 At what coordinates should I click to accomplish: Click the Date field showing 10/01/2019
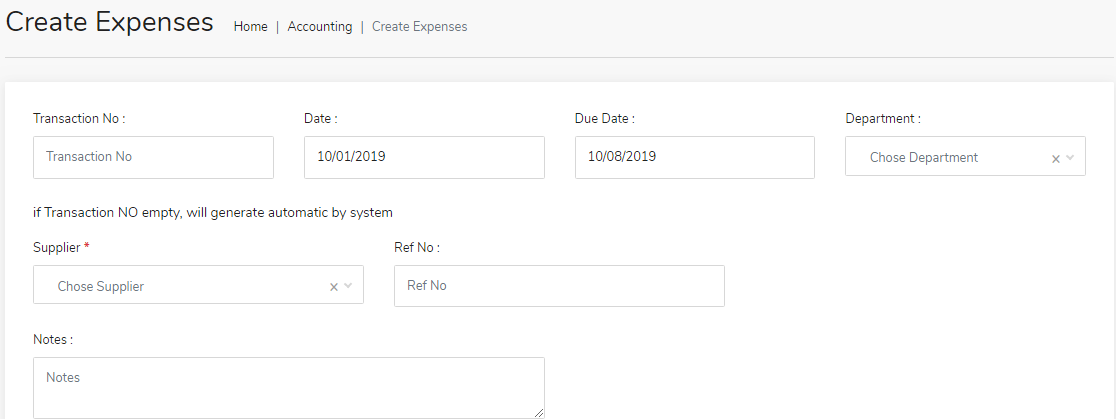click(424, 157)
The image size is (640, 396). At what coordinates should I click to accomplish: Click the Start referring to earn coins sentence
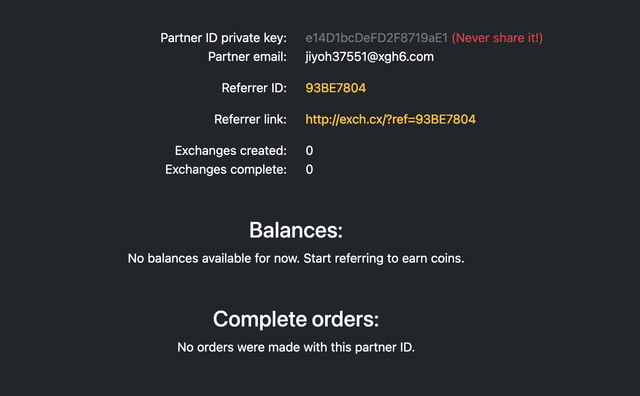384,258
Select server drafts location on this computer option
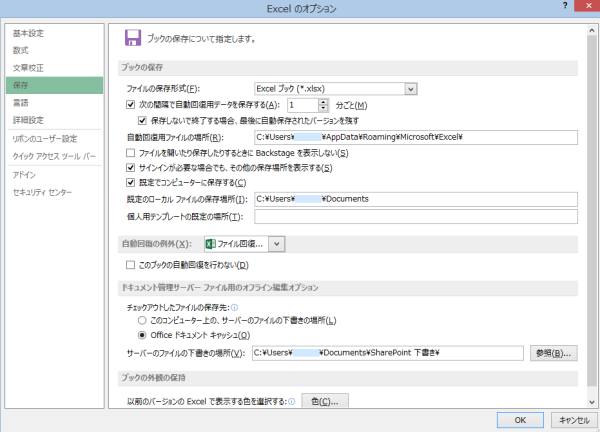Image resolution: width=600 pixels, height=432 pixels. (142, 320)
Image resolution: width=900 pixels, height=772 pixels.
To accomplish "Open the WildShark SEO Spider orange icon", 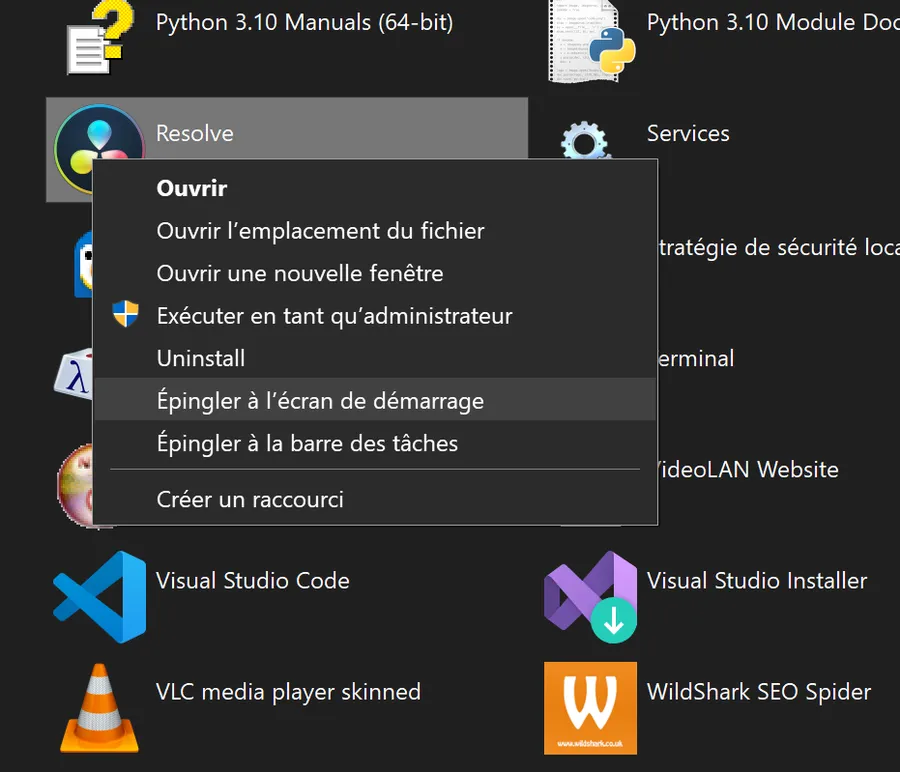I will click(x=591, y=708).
= = = = =
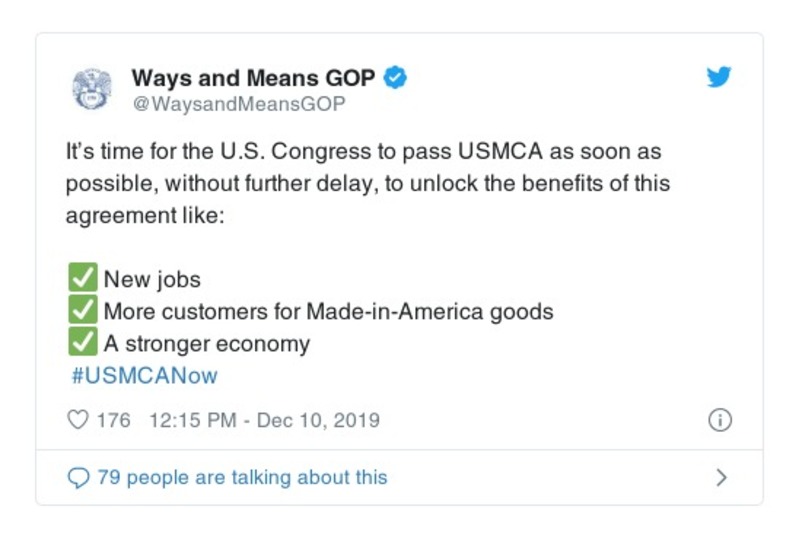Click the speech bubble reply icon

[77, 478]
= = = = =
Exercise objective: Once the line with "At what coordinates should I click to accomplish: Click the Date" is found in the data above, reproduce it and each line after it exactly, through the line with "Image resolution: width=900". Omit the pictures.

Solution to this task:
 At what coordinates should I click to accomplish: Click the Date field showing 10/01/2019
click(424, 157)
The image size is (640, 396). At what coordinates should I click to accomplish: Click the Start referring to earn coins sentence
384,258
Select server drafts location on this computer option
Image resolution: width=600 pixels, height=432 pixels. (142, 320)
Image resolution: width=900 pixels, height=772 pixels.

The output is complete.